* TASK PROMPT
Switch every "icon" to "button" in the material from the line with "Task: Click the Completely" up to and including the line with "Action: (x=946, y=634)". Return only those lines, with nothing else changed.

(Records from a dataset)
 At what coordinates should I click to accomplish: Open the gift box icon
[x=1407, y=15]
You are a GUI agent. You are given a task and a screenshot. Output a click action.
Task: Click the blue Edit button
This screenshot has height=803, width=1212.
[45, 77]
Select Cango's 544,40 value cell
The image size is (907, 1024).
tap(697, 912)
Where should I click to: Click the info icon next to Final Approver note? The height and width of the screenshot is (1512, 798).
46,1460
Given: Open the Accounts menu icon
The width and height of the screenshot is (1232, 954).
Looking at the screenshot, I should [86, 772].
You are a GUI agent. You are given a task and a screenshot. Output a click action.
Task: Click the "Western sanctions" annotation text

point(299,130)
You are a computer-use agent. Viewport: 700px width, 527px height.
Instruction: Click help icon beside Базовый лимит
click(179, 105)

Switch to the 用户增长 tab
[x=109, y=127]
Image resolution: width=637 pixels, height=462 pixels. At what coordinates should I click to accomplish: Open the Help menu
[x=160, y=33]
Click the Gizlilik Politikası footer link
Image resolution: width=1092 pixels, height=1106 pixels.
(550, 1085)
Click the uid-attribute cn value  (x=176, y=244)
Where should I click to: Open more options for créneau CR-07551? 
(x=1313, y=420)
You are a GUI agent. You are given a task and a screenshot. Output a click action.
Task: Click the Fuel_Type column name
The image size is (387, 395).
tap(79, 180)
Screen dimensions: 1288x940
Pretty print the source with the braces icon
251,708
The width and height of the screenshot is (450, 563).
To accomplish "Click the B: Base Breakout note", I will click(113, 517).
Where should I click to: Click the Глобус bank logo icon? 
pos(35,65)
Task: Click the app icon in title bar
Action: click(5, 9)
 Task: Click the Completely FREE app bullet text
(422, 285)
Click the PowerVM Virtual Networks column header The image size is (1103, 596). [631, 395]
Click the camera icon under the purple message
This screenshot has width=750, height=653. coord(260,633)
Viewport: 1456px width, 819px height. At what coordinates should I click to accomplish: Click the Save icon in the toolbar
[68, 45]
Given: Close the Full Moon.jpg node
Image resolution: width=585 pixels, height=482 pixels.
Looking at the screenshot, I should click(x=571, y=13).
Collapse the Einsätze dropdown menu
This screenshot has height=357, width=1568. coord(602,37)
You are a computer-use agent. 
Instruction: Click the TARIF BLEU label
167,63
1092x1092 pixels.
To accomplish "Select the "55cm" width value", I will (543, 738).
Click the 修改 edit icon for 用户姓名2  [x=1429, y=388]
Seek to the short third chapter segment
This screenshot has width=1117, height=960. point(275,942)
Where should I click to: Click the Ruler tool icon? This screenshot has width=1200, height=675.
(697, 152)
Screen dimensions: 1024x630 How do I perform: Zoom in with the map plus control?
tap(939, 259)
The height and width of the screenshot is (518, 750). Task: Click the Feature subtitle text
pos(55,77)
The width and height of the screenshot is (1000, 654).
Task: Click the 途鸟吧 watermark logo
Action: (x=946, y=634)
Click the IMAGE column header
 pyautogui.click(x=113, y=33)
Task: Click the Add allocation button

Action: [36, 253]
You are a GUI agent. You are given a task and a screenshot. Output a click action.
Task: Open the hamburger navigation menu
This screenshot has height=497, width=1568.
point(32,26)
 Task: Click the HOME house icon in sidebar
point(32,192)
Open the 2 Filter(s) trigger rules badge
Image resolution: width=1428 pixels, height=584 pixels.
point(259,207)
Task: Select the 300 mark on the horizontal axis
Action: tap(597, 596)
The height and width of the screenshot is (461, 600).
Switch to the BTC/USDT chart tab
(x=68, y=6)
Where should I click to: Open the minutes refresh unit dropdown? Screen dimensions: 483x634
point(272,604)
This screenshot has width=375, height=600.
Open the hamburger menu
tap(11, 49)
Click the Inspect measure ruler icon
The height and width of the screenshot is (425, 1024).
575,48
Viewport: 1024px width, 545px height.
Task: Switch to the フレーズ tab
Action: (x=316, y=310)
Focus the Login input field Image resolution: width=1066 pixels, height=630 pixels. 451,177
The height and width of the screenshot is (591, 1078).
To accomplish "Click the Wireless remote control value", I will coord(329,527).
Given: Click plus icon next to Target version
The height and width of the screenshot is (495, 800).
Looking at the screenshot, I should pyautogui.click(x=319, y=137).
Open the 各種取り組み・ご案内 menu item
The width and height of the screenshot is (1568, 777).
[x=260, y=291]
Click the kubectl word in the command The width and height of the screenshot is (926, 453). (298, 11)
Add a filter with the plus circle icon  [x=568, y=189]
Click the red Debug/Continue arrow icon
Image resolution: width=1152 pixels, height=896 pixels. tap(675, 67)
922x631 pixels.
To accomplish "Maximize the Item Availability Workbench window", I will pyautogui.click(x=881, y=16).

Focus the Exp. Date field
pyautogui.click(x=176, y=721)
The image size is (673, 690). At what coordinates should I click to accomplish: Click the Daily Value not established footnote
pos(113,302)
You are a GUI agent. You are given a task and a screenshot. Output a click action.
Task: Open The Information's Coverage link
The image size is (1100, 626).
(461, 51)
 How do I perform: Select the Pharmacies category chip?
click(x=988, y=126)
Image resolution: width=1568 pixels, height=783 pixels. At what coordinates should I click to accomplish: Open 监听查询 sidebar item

* WRITTEN REPLY
 Task: Click the Completely FREE app bullet text
(422, 285)
Click the PowerVM Virtual Networks column header The image size is (1103, 596). [631, 395]
Click the camera button under the purple message
This screenshot has width=750, height=653. coord(260,633)
Viewport: 1456px width, 819px height. At what coordinates should I click to accomplish: Click the Save button in the toolbar
[68, 45]
Given: Close the Full Moon.jpg node
Image resolution: width=585 pixels, height=482 pixels.
Looking at the screenshot, I should click(x=571, y=13).
Collapse the Einsätze dropdown menu
This screenshot has height=357, width=1568. coord(602,37)
You are a computer-use agent. 
Instruction: Click the TARIF BLEU label
167,63
1092x1092 pixels.
To accomplish "Select the "55cm" width value", I will (543, 738).
Click the 修改 edit button for 用户姓名2  [x=1429, y=388]
Seek to the short third chapter segment
This screenshot has width=1117, height=960. point(275,942)
Where should I click to: Click the Ruler tool button? This screenshot has width=1200, height=675.
(697, 152)
Screen dimensions: 1024x630 How do I perform: Zoom in with the map plus control?
tap(939, 259)
The height and width of the screenshot is (518, 750). Task: Click the Feature subtitle text
pos(55,77)
The width and height of the screenshot is (1000, 654).
Task: Click the 途鸟吧 watermark logo
Action: (x=946, y=634)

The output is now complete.